The value of my trip to the games this summer was my ability to compare them to Beijing’s 2008 Olympic Games. Most would call me spoiled rotten, but I just consider myself blessed and fortunate. Being to back-to-back Olympics is definitely not something many people on this planet get to do, but I’ve done it at such a young age. I’ve also been able to develop a competence to understand what I am actually doing. It’s not about just being in another country, or being at the Olympics two times in a row, I personally look at it as being in a city that’s on display to the entire world. I soaked up the moment. Maybe I look at it differently from everyone else, but then again, that’s the beauty of it.
Something about the abundant amount of cultures in one place at one time makes it extremely special. For a span of 17 days, the world puts sport on a pedestal and all of a sudden; peace, equality, sportsmanship, cordiality and respect are the focal points of the event. I’m not saying that the whole world honors these attributes during the the Olympics, but at the games, they are constantly on display. Athletes hugging each other at the podium, crying together after the 10,000 meter run, and even giving each other high-fives during a volleyball match. At the end of the day it’s so much bigger than winning, it’s about humanity.

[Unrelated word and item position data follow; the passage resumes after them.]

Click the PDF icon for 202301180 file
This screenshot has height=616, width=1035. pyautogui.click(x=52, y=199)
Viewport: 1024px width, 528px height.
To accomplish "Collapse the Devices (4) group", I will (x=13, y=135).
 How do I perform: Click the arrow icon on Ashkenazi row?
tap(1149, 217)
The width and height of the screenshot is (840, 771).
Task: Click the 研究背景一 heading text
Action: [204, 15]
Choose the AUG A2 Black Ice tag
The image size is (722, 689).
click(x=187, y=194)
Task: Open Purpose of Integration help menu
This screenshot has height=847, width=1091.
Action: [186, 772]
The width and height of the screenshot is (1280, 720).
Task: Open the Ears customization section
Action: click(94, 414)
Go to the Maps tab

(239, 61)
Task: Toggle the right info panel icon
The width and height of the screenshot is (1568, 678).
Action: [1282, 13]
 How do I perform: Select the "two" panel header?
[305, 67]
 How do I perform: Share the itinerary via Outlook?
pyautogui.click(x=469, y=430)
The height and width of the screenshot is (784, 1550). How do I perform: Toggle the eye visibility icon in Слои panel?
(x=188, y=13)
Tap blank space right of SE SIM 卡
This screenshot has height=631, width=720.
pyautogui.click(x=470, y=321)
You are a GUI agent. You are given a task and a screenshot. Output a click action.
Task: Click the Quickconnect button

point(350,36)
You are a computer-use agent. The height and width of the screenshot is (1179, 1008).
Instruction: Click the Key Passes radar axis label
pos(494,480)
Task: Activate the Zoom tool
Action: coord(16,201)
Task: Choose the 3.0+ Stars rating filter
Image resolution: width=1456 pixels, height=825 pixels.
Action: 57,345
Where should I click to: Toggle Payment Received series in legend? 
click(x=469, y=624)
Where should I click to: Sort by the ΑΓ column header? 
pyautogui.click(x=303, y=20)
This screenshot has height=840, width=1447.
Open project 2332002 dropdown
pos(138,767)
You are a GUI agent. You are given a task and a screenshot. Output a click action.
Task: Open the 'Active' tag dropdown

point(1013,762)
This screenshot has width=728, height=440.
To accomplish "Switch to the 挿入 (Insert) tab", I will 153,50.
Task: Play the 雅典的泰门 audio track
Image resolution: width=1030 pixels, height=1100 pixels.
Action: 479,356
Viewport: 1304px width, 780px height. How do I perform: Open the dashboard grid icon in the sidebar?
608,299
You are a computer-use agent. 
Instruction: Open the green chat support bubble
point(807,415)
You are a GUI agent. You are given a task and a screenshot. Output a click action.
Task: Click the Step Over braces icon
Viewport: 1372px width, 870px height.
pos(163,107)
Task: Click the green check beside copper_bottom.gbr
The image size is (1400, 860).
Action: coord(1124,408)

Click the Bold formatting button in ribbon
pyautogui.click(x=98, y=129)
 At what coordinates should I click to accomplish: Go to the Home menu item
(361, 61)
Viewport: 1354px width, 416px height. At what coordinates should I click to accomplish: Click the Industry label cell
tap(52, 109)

For the Olympics, I feel that it’s not just about getting the gold medal, it’s about taking part in history. Americans are proud of anyone in the games, no matter what position they may finish in. Of course, we want to see our American athletes win medals, but by simply representing the country, the athletes have already won. It may sound kind of “soft”, but after being in the Olympic Park with thousands of patriotic fans screaming for their nation, I can say the mutual feeling throughout my experience was PRIDE. Regardless of the result, fans were proud of their fellow countrymen.